TASK DETAILS:
Count the lines in the rows below that contain the string "click", treating uppercase and lowercase as distinct, and reply with only that number.

DATA TO USE:

** BEGIN **

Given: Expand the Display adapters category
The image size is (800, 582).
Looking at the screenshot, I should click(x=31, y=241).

** END **
** BEGIN **

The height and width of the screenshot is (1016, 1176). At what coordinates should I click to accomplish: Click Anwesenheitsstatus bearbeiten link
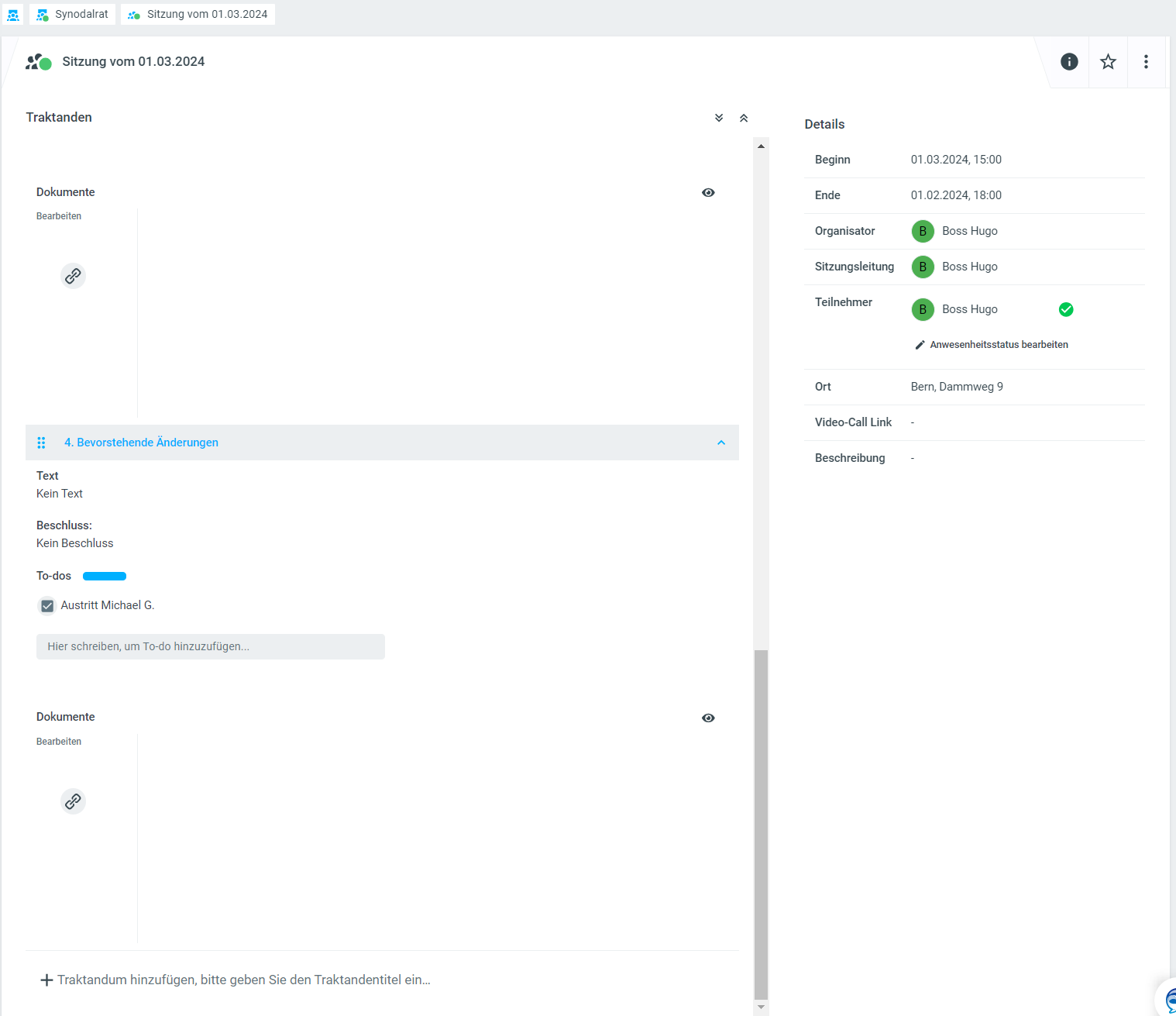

** END **
** BEGIN **

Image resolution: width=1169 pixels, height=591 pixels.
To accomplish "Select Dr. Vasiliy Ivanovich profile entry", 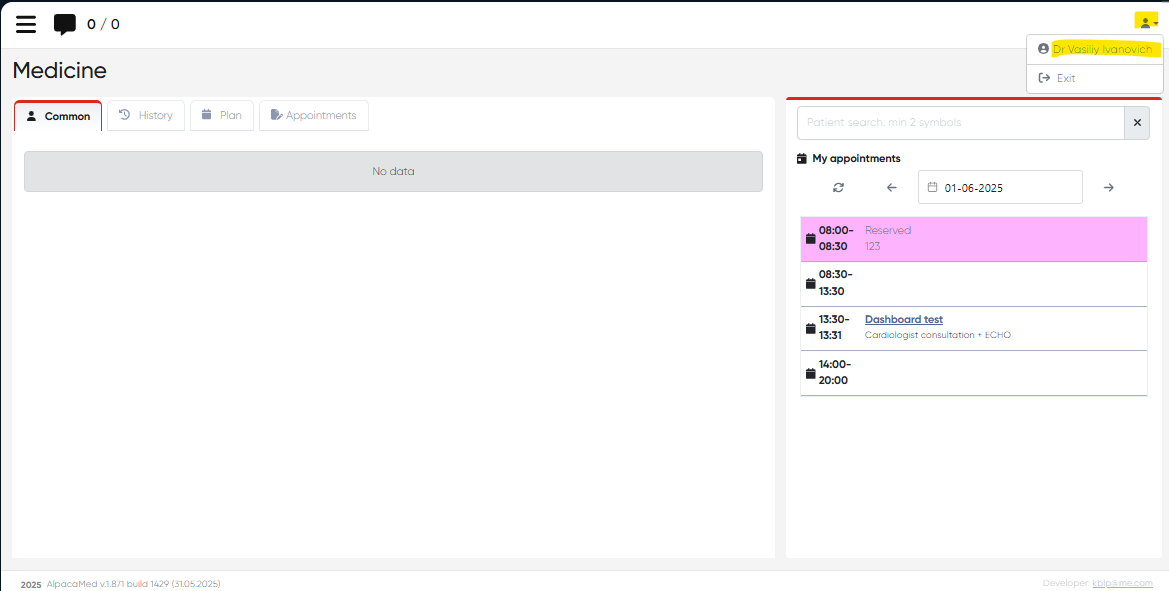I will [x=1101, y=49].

** END **

SOLUTION TO THE PROBLEM:
2